802.11r – the one that made roaming not suck
IEEE Std 802.11r-2008, aka Amendment 10, was all about keeping things moving – literally. built by **Task Group r** and released in 2008, this one tackled a long-standing Wi-Fi pain point: roaming between access points without your call dropping or your video freezing mid-sentence.
before 11r, moving between APs – even on the same network – was slow. every time you switched, your device had to go through full re-authentication and key exchange like it was meeting the network for the first time. 802.11r fixed that with what it called **Fast BSS Transition (FT)**.
FT basically let your device pre-negotiate authentication and encryption keys before it moved to a new AP. so when you actually made the jump, it was fast – like under 50 milliseconds fast. perfect for **VoIP, video calls, gaming**, and anything where "buffering" is a dirty word.

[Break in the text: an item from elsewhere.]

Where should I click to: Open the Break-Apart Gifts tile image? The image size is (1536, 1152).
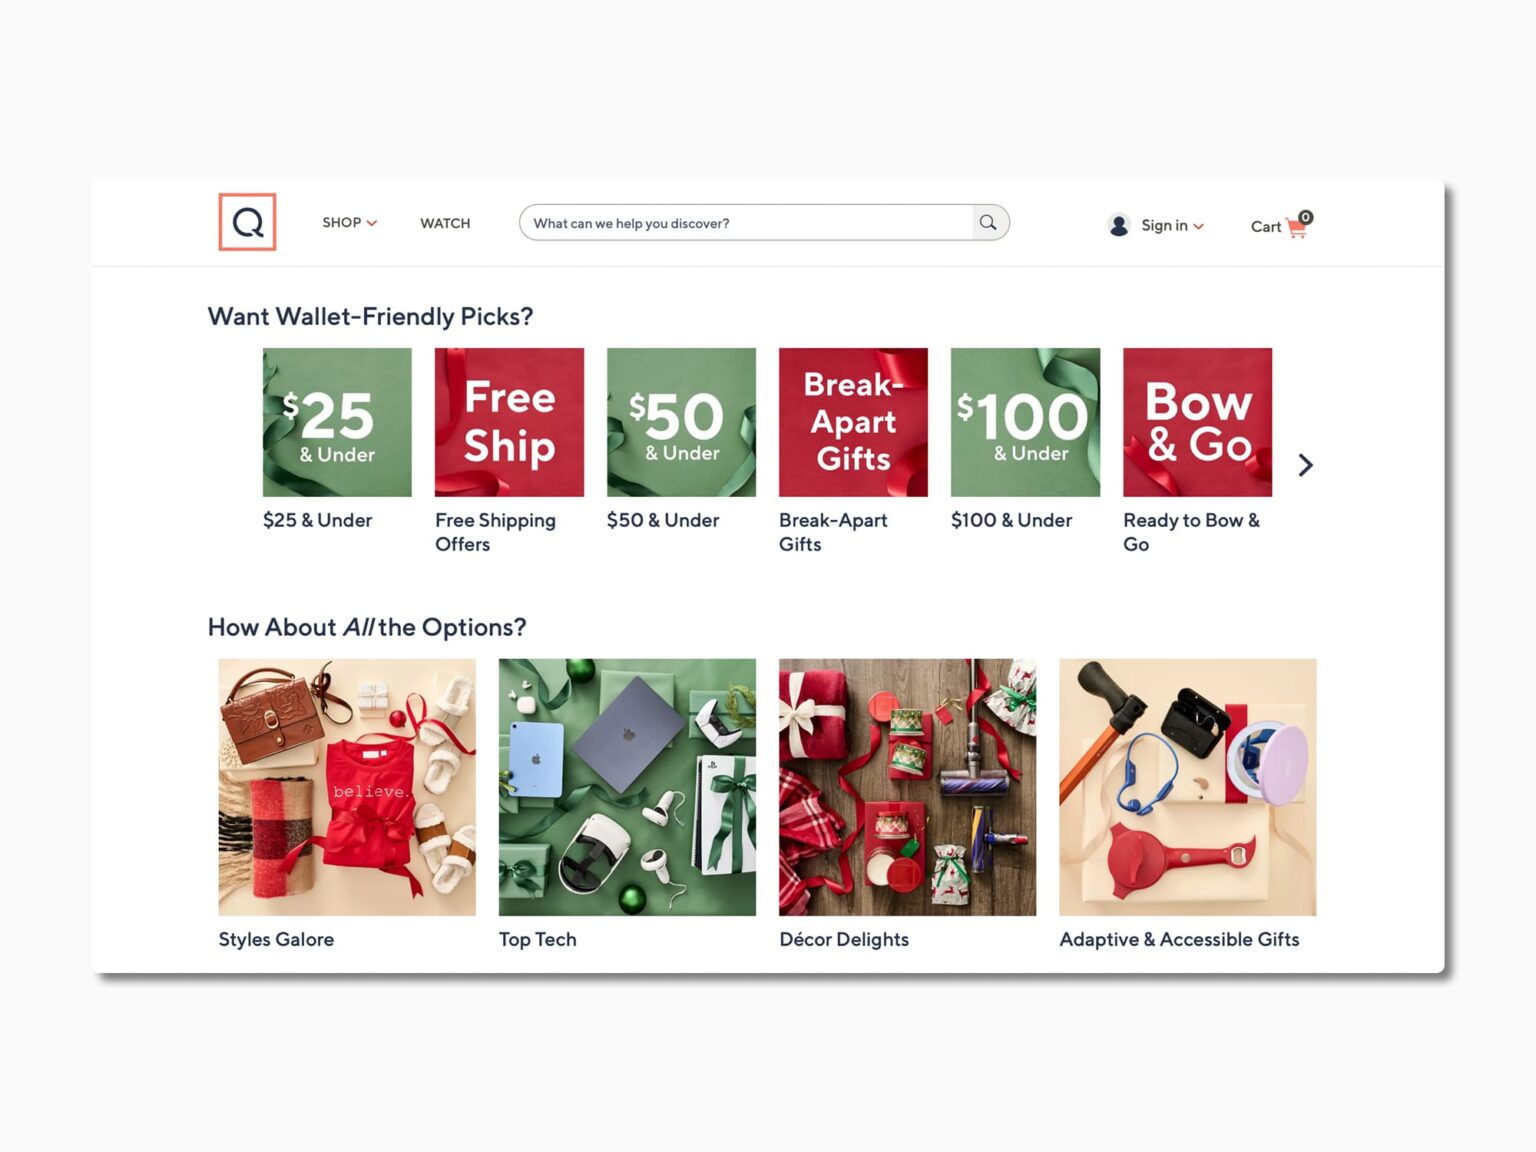tap(853, 422)
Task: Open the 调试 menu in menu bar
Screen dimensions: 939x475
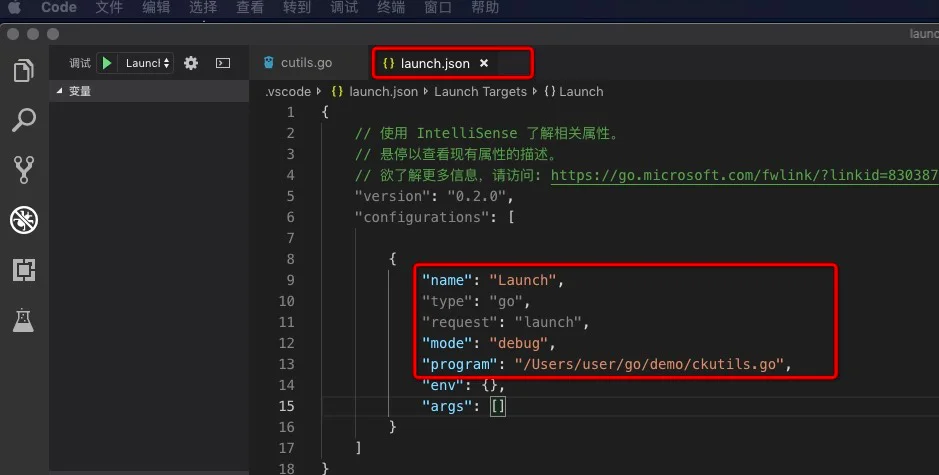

the tech behind it included stuff like the **Mobility Domain Element (MDE)** and the **Neighbor Report Element**. these let devices and APs talk ahead of time, exchange info about which APs are nearby, and prep the credentials needed to switch without stalling. smart handoffs became possible, not just hopeful.
as with other post-2007 updates, 11r got folded into the **802.11-2012** revision, and stayed strong in 2016 and 2020. if you’re walking through an office or airport and your Zoom call doesn’t drop – thank 802.11r for that seamless handoff.
802.11r didn’t make Wi-Fi faster – it made it smoother. roaming finally felt like a handover, not a hard reset.